CONFÉRENCE DÉBAT DE LA CRIEE

SAMEDI 26 FÉVRIER À 15H30 au Centre Antonin Artaud (Reims)

Rupture et discontinuité au service de la survie, chez Nathalie Zaltzman et Jean-François Chiantaretto

Avec Janine ALTOUNIAN, essayiste et traductrice de Freud

Discutants: Pascale HASSOUN et Patrick CHEMLA

ENTRÉE LIBRE AVEC LES CONTRAINTES SANITAIRES DU MOMENT 

A propos de "L'Effacement des lieux"

Autobiographie d'une analysante, héritière de survivants et traductrice de Freud

Recourant à l’autobiographie et à la psychanalyse, Janine Altounian témoigne de son expérience d’analysante singulière, ayant travaillé d’une part à la traduction des survivants au trauma de l’effacement, d’autre part à celle des Œuvres complètes de Freud sous la direction de Jean Laplanche. Cherchant à traduire les traces d’une disparition d’une culture et de ses lieux afin d’en inscrire l’effacement, elle décline les conditions de cette traduction selon les trois perspectives suivantes :

- Une expérience d’effacement demande à être traduite dans la langue de l’autre pour s’inscrire dans le monde.
- C’est par ce travail de traduction que les héritiers d’un crime de masse peuvent subjectiver et transmettre leur histoire.
- Ce travail de traduction requiert plusieurs générations avant que ce qui a pu être « traduit » au « pays d’accueil » s’inscrive dans le champ culturel et politique de celui-ci.

 

 

A propos de "Psychanalyse et culture. L’œuvre de Nathalie Zaltzman" 

Ouvrage collectif issu du Colloque de Cerisy 2019, auquel a contribué Janine Altounian

Avec les catastrophes génocidaires et leur projet de négation de l'appartenance humaine, dont la Shoah constitue la figure paradigmatique, le XXe siècle aura marqué une rupture au cœur même de l'idée de culture. C'est en se confrontant à cette violence que Nathalie Zaltzman initie, à partir de sa pratique clinique, un véritable renouvellement de la psychanalyse.

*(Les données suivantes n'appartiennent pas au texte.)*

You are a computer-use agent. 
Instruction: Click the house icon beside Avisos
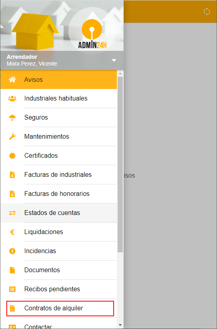coord(12,79)
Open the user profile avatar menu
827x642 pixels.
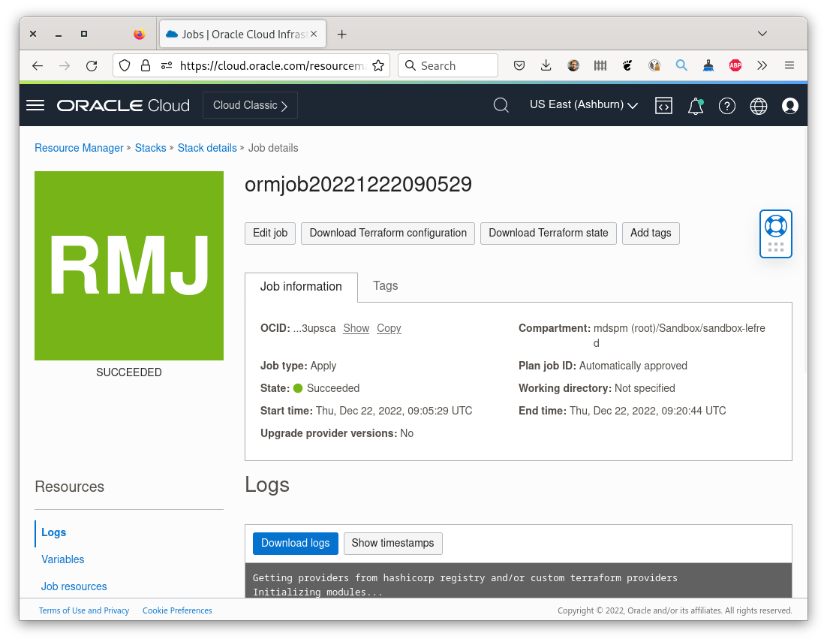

Revenant sur la théorie freudienne des pulsions de mort pour l'enrichir du concept de "pulsion anarchiste" (1979), elle dessine une approche novatrice de la négativité, au-delà de l'autodestructivité narcissique de type mélancolique ou de la haine narcissique de la culture suscitée par l'exigence collective de sacrifices pulsionnels. Dans cette perspective, la culture apparaît irrémédiablement traversée par une lutte entre la transformation (partielle) de la destructivité et la régression destructrice qui fait fondre dans la notion de "masse" l'individuel et le collectif.
 

Dans ces temps troublés qui sont les nôtres, venant questionner de manière inédite la psychanalyse, on comprendra l"apport décisif de Nathalie Zaltzman : sa reformulation de l'approche psychanalytique de la culture en tant qu'elle modifie fondamentalement notre manière de penser tout à la fois la place de la psychanalyse dans la culture, et la place de la culture dans la psychanalyse.
 

En revisitant le travail de la cure, les processus de la culture, les figures de l'exclusion et du mal, les différentes contributions réunies dans ce volume témoignent de l'importance et de l'actualité de son œuvre,internationalement reconnue.